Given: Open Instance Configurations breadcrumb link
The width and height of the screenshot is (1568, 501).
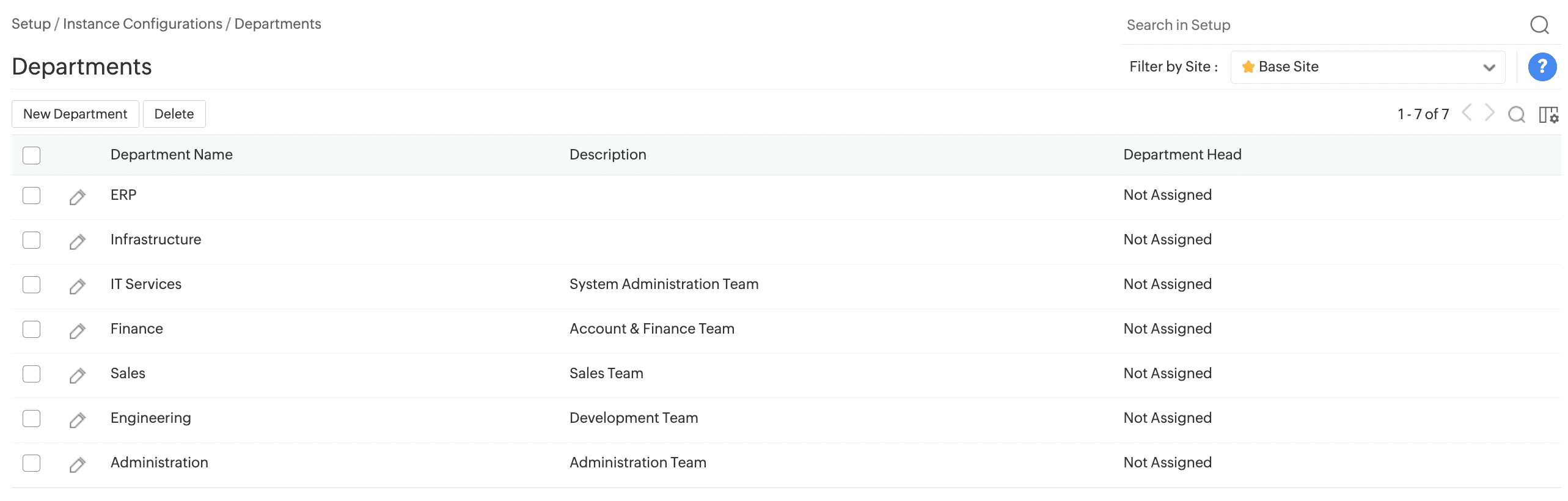Looking at the screenshot, I should (x=142, y=24).
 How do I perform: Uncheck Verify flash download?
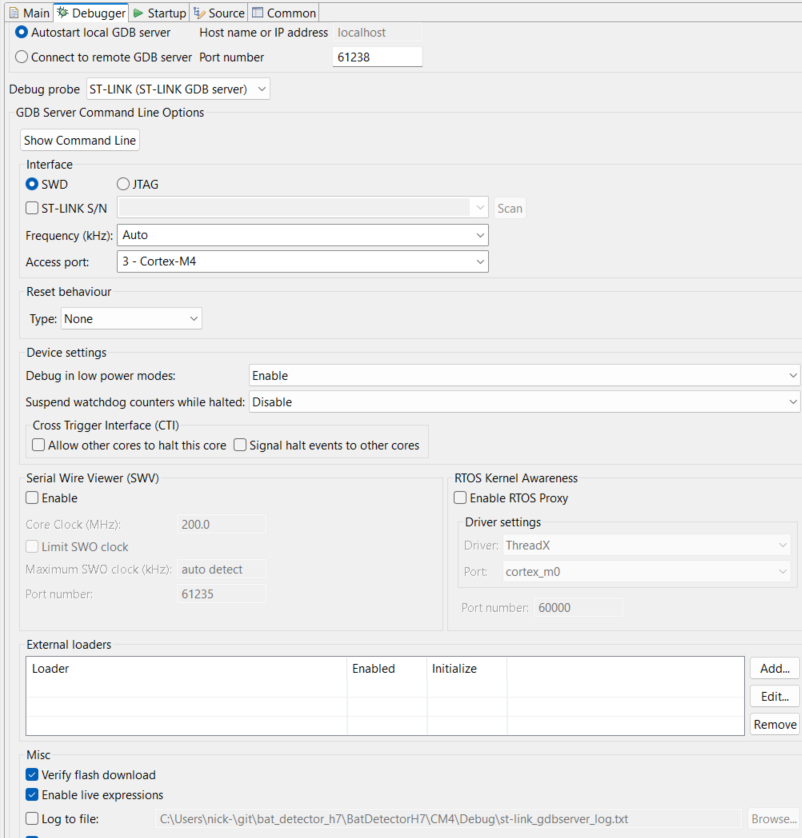[x=32, y=775]
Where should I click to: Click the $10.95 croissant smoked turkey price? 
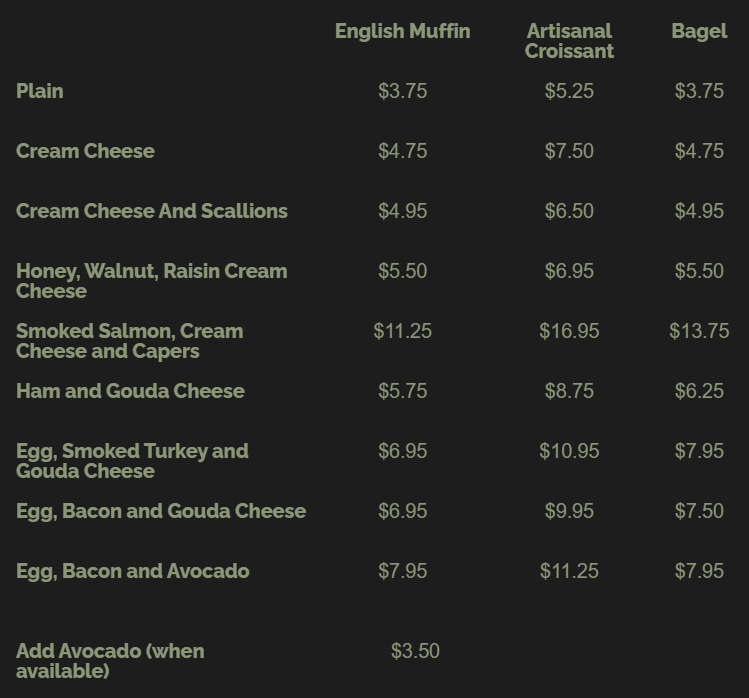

◇ ◇ ◇

• [What the task asks]:
Output a verbatim copy of all entries above; no pictures go in it.

• [Result of this task]:
Given: Open Instance Configurations breadcrumb link
The width and height of the screenshot is (1568, 501).
Looking at the screenshot, I should (x=142, y=24).
 How do I perform: Uncheck Verify flash download?
[x=32, y=775]
Where should I click to: Click the $10.95 croissant smoked turkey price? 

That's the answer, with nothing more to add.